> Collected data entries:
=== Section Start ===

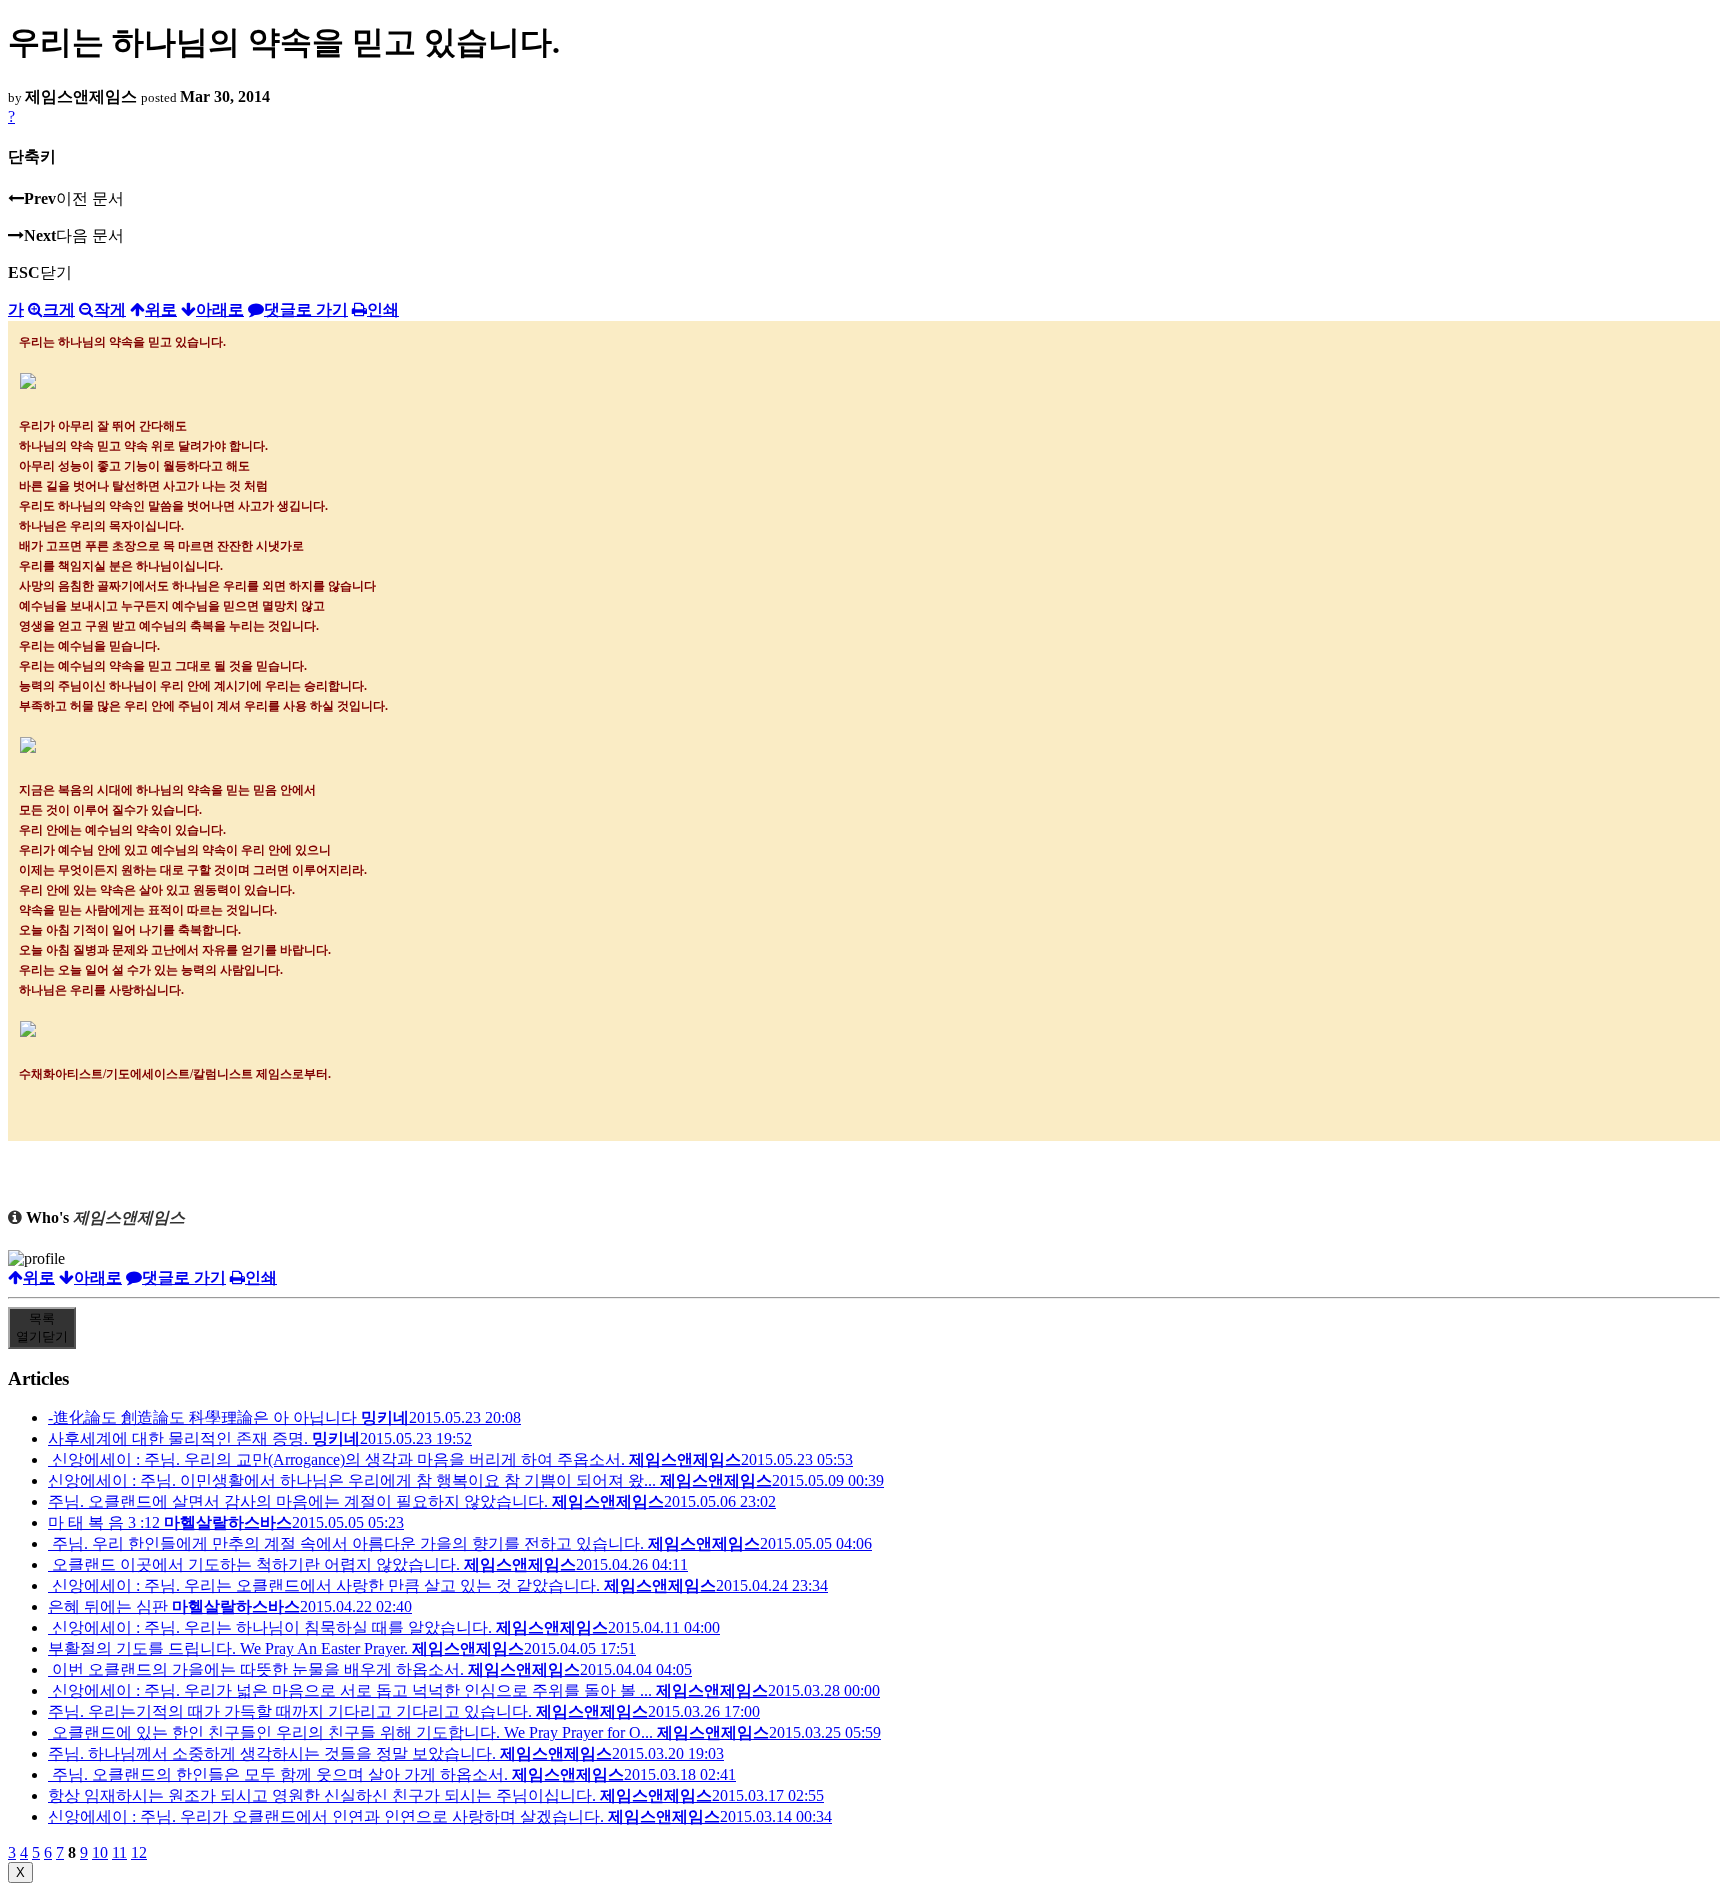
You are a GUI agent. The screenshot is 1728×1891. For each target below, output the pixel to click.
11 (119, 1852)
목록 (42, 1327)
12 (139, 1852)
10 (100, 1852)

=== Section End ===

> Action item: Return all records above verbatim without their pictures.

> Solution for this task:
You are a GUI agent. The screenshot is 1728×1891. For each target below, output the pixel to click.
11 (119, 1852)
목록 (42, 1327)
12 (139, 1852)
10 (100, 1852)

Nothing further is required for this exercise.